Since $C_n = 0$ for $n \neq 0,1$, we must have $\mathrm{Ker}\partial_n = 0$ for $n \neq 0,1$ (because $\mathrm{Ker}\partial_n\leq C_n = 0$). So $H_n = 0$ for $n \neq 0,1$.
Next observe that, because $C_2 = 0$, we must have $\mathrm{Im}\partial_2 = 0$. So $H_1 = \mathrm{Ker}\partial_1/\mathrm{Im}\partial_2 \cong \mathrm{Ker}\partial_1 = \{a \in A | na = 0\}$.
Finally, $H_0 = \mathrm{Ker}\partial_0/\mathrm{Im}\partial_1$. Since $\partial_0: A \to A$ is the zero map, $\mathrm{Ker}\partial_0 = A$. Also since $\partial_1: A \to A$ is multiplication by $n$, $\mathrm{Im}\partial_1 = nA$. So $H_0 = A/nA$.
We conclude that for the given Chain complex:
$H_0 = A/nA$, $H_1 = \{a \in A | na =0\}$ and $H_n = 0$ otherwise.
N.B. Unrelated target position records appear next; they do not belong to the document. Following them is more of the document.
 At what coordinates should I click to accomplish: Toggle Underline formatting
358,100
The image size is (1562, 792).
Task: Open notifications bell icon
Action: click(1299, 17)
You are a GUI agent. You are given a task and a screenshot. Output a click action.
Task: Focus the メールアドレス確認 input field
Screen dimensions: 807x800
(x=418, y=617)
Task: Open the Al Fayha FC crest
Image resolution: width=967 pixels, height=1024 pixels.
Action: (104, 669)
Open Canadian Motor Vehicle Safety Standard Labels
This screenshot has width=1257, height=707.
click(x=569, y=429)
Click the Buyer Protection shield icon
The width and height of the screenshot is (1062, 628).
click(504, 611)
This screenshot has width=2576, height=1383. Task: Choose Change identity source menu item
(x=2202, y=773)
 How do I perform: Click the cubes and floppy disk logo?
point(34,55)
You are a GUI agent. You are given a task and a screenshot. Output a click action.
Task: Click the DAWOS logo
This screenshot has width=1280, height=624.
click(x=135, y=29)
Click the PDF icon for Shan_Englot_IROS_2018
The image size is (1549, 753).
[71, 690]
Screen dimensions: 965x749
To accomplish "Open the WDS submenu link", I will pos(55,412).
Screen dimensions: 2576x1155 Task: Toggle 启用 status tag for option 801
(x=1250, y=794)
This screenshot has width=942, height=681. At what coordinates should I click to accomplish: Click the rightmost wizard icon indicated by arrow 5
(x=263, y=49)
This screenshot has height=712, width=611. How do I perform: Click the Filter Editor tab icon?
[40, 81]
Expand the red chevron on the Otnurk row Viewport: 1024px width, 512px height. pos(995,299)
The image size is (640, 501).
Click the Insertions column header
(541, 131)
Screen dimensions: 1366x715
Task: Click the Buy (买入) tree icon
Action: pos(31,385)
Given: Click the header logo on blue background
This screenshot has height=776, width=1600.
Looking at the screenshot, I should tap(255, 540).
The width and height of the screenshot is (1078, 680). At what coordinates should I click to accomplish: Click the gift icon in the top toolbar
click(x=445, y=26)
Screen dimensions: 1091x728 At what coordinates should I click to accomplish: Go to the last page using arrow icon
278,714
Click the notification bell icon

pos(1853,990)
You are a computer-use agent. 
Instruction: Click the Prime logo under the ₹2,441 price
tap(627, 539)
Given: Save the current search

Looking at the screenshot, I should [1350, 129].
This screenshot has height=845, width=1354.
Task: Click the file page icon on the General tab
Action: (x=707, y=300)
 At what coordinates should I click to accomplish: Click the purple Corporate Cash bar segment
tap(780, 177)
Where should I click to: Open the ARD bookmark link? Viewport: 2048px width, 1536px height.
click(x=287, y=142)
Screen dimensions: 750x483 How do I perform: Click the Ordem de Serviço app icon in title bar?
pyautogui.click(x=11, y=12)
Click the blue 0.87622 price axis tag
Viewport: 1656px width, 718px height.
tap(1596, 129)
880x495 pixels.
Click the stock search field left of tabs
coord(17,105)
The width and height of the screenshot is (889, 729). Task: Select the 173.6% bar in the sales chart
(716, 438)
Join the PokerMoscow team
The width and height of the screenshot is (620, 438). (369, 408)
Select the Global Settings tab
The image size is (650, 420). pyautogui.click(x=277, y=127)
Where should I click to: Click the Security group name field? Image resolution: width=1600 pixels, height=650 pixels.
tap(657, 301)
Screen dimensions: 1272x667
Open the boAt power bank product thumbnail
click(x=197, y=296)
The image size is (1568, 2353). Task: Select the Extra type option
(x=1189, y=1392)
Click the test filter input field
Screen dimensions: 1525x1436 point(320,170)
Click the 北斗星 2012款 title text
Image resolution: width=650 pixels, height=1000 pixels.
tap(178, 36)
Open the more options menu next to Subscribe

The issue you are describing (with $\mathbb{Z}/4\mathbb{Z}$, and $n=3$) is not really a problem. The above calculation is for an arbitrary abelian group $A$ and integer $n$. You should think of the final answer as a formula of sorts: once you input a choice of abelian group $A$ and integer $n$, you are able to quickly determine the homology without having to go through the lengthy argument every time. However, just as is the case with functions, if you change your input (in this case the pair $(A,n)$) then the value of the function (in this case the Homology of the Chain complex) will also change.